→ **WHAT TO DO**:
Write back every record verbatim.

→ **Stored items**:

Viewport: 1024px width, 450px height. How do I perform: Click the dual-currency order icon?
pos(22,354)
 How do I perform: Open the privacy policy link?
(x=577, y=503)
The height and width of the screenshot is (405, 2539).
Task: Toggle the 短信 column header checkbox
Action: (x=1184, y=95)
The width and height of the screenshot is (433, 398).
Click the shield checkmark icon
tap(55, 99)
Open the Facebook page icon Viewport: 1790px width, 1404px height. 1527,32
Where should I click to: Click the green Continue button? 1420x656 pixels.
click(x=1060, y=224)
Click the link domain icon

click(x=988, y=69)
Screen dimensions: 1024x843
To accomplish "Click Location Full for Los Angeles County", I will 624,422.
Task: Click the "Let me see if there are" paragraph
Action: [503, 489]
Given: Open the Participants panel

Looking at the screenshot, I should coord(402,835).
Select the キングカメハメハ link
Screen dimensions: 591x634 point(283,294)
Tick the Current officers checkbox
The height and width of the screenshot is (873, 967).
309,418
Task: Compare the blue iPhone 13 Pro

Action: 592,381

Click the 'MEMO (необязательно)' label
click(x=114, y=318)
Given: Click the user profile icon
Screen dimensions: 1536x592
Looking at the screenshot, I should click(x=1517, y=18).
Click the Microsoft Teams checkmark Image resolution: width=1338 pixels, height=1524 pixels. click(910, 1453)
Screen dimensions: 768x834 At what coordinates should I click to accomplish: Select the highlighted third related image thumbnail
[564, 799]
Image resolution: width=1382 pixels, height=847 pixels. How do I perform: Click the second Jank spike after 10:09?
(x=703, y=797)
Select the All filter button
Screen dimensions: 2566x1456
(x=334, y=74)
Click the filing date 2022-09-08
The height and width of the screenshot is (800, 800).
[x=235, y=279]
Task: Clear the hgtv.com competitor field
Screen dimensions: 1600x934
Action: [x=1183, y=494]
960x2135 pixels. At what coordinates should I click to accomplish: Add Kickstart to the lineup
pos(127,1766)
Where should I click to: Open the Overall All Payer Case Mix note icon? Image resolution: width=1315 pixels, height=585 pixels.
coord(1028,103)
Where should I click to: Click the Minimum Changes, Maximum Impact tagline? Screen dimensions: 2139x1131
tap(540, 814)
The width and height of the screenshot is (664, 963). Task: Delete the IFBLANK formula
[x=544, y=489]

→ **FINAL ANSWER**:
Viewport: 1024px width, 450px height. How do I perform: Click the dual-currency order icon?
pos(22,354)
 How do I perform: Open the privacy policy link?
(x=577, y=503)
The height and width of the screenshot is (405, 2539).
Task: Toggle the 短信 column header checkbox
Action: (x=1184, y=95)
The width and height of the screenshot is (433, 398).
Click the shield checkmark icon
tap(55, 99)
Open the Facebook page icon Viewport: 1790px width, 1404px height. 1527,32
Where should I click to: Click the green Continue button? 1420x656 pixels.
click(x=1060, y=224)
Click the link domain icon

click(x=988, y=69)
Screen dimensions: 1024x843
To accomplish "Click Location Full for Los Angeles County", I will 624,422.
Task: Click the "Let me see if there are" paragraph
Action: [503, 489]
Given: Open the Participants panel

Looking at the screenshot, I should coord(402,835).
Select the キングカメハメハ link
Screen dimensions: 591x634 point(283,294)
Tick the Current officers checkbox
The height and width of the screenshot is (873, 967).
309,418
Task: Compare the blue iPhone 13 Pro

Action: 592,381

Click the 'MEMO (необязательно)' label
click(x=114, y=318)
Given: Click the user profile icon
Screen dimensions: 1536x592
Looking at the screenshot, I should click(x=1517, y=18).
Click the Microsoft Teams checkmark Image resolution: width=1338 pixels, height=1524 pixels. click(910, 1453)
Screen dimensions: 768x834 At what coordinates should I click to accomplish: Select the highlighted third related image thumbnail
[564, 799]
Image resolution: width=1382 pixels, height=847 pixels. How do I perform: Click the second Jank spike after 10:09?
(x=703, y=797)
Select the All filter button
Screen dimensions: 2566x1456
(x=334, y=74)
Click the filing date 2022-09-08
The height and width of the screenshot is (800, 800).
[x=235, y=279]
Task: Clear the hgtv.com competitor field
Screen dimensions: 1600x934
Action: [x=1183, y=494]
960x2135 pixels. At what coordinates should I click to accomplish: Add Kickstart to the lineup
pos(127,1766)
Where should I click to: Open the Overall All Payer Case Mix note icon? Image resolution: width=1315 pixels, height=585 pixels.
coord(1028,103)
Where should I click to: Click the Minimum Changes, Maximum Impact tagline? Screen dimensions: 2139x1131
tap(540, 814)
The width and height of the screenshot is (664, 963). Task: Delete the IFBLANK formula
[x=544, y=489]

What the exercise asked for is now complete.